I had the craving for something chocolate-y bad. All I had was droste cocoa powder. I didn’t have the time or patience to make brownies (which are amazing with droste cocoa powder *best brownies ever*).
I found this recipe and made do with the ingredients I had.
I halved the recipe, but put in one egg yoke instead of two. I also doubled the droste cocoa powder (4 tbls instead of 2)- because I did not have dark chocolate on hand- if I did, I doubt I would have made this pudding.
It came out GREAT. I could immediately tell that the dark chocolate would have made it AMAZING. It was definitely tasting one note, and I am certain that adding the dark chocolate gives you those rich layers of chocolate-y goodness. But regardless, it fixed my cravings, was quick and easy, and most importantly, it was WAY superior to supermarket chocolate pudding.
Oh—and I didn’t strain it through a mesh strainer. There were tiny lumps of cooked eggs, but I didn’t mind this. They didn’t taste like anything.
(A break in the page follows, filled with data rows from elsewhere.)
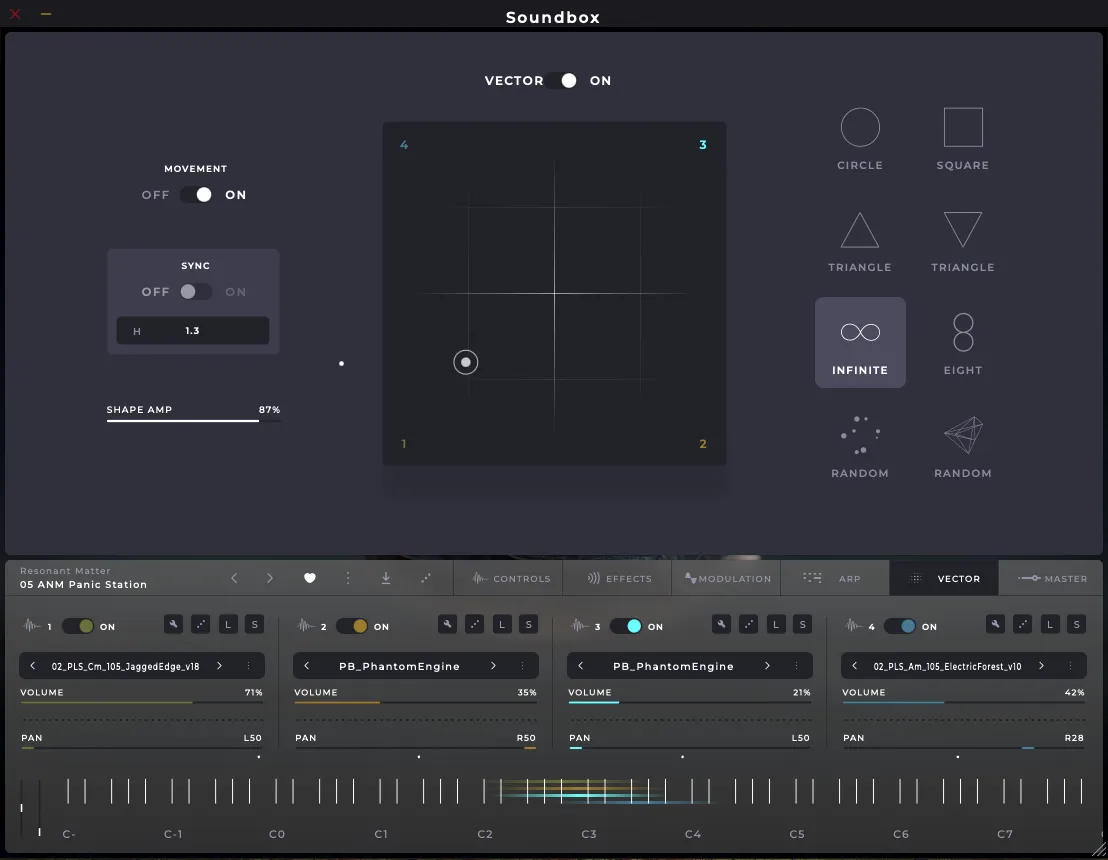This screenshot has height=860, width=1108.
Task: Open layer 1 wrench settings
Action: click(x=174, y=625)
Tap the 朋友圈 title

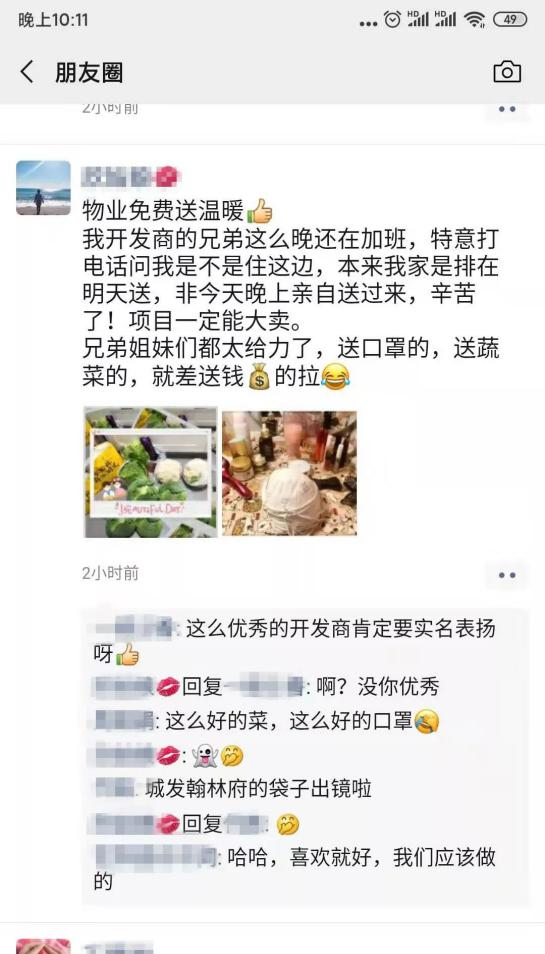(89, 72)
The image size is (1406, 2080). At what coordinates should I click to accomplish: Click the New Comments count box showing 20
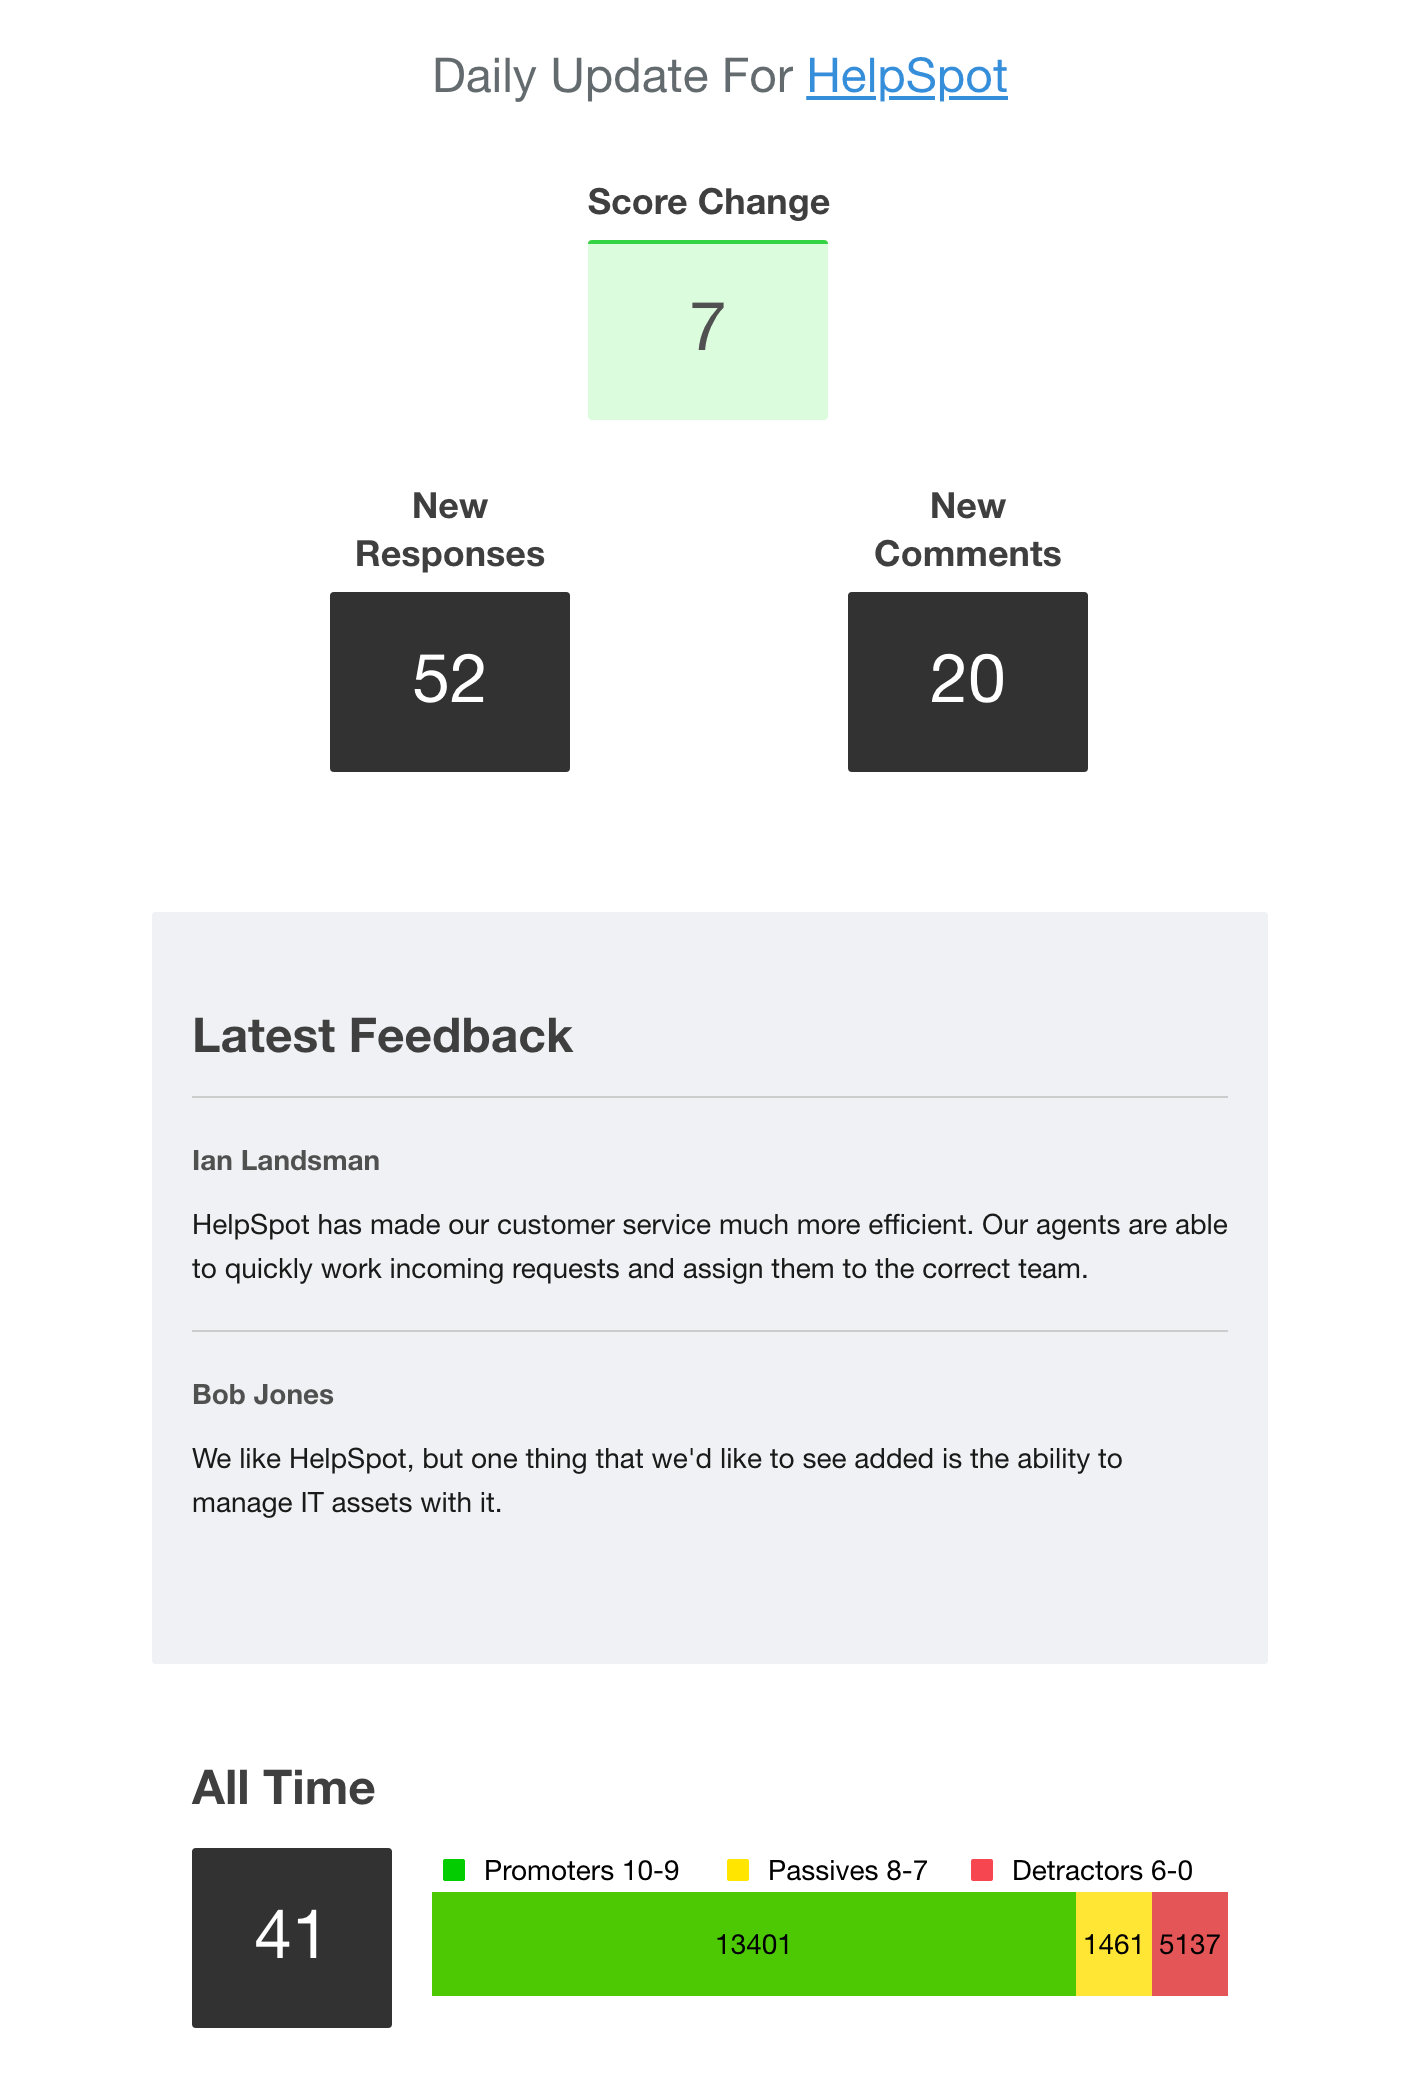[967, 681]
I may add some nuts or chia seeds next time to hide the cooked egg bits (Yes, I am that lazy)
Hi, are any adjustments necessary if not at a high altitude?
No adjustments needed.
This was THE BEST chocolate pudding I have ever made or devoured. I made it for my boyfriend’s birthday and he could not stop raving about it. Thanks for making me a heroine! This will be a dessert we will enjoy often. Thanks for a great recipe Heather!!!
I’m so glad you both loved it!
Very good recipe! I’ve never made pudding before and it was so good. I used all half and half as I was looking for a recipe to use it up. I put dark chocolate so used a bit less so it wouldn’t be too intense.